◆ **Exercise aim**:
Copy every line below exactly.

[[ Data for processing, beginning ]]

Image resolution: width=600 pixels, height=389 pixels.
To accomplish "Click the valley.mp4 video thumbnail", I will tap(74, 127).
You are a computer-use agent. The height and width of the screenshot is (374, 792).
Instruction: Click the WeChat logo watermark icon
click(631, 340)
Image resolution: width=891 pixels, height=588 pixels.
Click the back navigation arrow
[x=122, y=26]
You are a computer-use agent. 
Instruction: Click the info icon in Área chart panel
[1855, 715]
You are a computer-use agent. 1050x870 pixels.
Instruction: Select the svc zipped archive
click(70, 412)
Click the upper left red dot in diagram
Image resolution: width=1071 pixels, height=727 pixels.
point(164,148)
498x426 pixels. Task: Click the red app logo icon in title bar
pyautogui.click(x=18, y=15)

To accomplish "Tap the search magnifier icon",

[[ Data for processing, end ]]

◆ **Problem solution**:
Image resolution: width=600 pixels, height=389 pixels.
To accomplish "Click the valley.mp4 video thumbnail", I will tap(74, 127).
You are a computer-use agent. The height and width of the screenshot is (374, 792).
Instruction: Click the WeChat logo watermark icon
click(631, 340)
Image resolution: width=891 pixels, height=588 pixels.
Click the back navigation arrow
[x=122, y=26]
You are a computer-use agent. 
Instruction: Click the info icon in Área chart panel
[1855, 715]
You are a computer-use agent. 1050x870 pixels.
Instruction: Select the svc zipped archive
click(70, 412)
Click the upper left red dot in diagram
Image resolution: width=1071 pixels, height=727 pixels.
point(164,148)
498x426 pixels. Task: Click the red app logo icon in title bar
pyautogui.click(x=18, y=15)

To accomplish "Tap the search magnifier icon",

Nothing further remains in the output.